Mr. H. Wilson
With your permission, Mr. Speaker, I should like to make a personal statement and to seek your guidance on a matter affecting all hon. Members of this House.
On Friday last, at 8.30 in the evening, a subpoena was served on me at my home to attend, at very short notice, namely, at 10.30 a.m. yesterday morning, at the High Court and to remain in court from day to day. I was required to give evidence in a case of which I had no knowledge and with which I had no direct or indirect connection.
I was required to produce on Monday morning minutes and documents of a committee of the Labour Party which are not in my keeping. The evidence I was to give related to discussions, the greater part of which occurred when I was not even a member of that committee. Why I was selected from the 27 members of that committee I do not know.

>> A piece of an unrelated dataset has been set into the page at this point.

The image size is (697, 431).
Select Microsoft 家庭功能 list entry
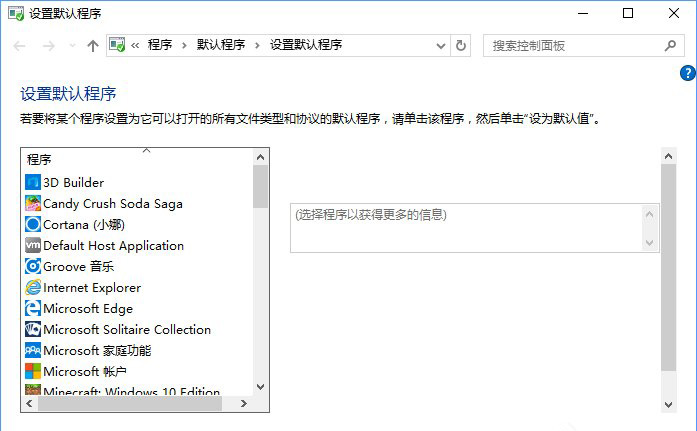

It was clear to me that compliance with this subpoena would be inconsistent with my duties as a Member of this House. Owing to the very short notice given, it was not possible for me to raise the matter in the House. However, Mr. Speaker, you intervened in the matter, for which I should like to express my 958 thanks. Following the letter which you sent to the learned judge who was trying the case the subpoena was set aside, but I do not feel that the matter can rest there.
I should be most willing, as I am sure all hon. Members would, to give evidence in any case where I could help to assist the administration of justice, and no doubt in such a case arrangements would be made to permit of evidence being given at such a time as would not involve interference with the fulfilment of an hon. Member's duties to this House. But at the same time hon. Members are, I submit, entitled to protection against the issue of frivolous and even malicious subpoenas and from the consequence of sensational misrepresentations in certain organs of the national Press.
I am advised that there is widespread ignorance in the legal profession about the privilege of hon. Members in the matter of subpoenas, and that a declaratory statement by yourself would help to make the position clear.
§ Mr. Speaker
I would inform the House that I only heard about this for the first time yesterday morning. I immediately sent a letter to the learned judge in charge of the case asking if he would intervene to postpone or set aside the subpoena. This would, I said, obviate the necessity for this House to take the formal and more cumbrous step of refusing leave of absence from the House for the right hon. Gentleman to attend the court that day, in view of the fact that Members of both Houses are, by law and custom of Parliament, exempted from attendance as witnesses during the Sessions of Parliament. I express no opinion whatsoever about the case which is being tried and about which, indeed, I know nothing. I only acted as I did to protect the right hon. Gentleman and to preserve the privileges of this House.
§ Mr. McGovern
In connection with the Ruling which you have given, Mr. Speaker, may I point out that I asked a similar question in 1934, when I was summoned to a Glasgow court because I had been guilty of some disorderly conduct by holding a public meeting without permission? Mr. Speaker FitzRoy decided then that I was bound to attend the court.
§ Mr. Speaker
I do not recollect the incident, though I was in the House at the time. But there is a distinction to be drawn. All I have ruled on today is the issue of a subpoena to an hon. Member to attend as a witness.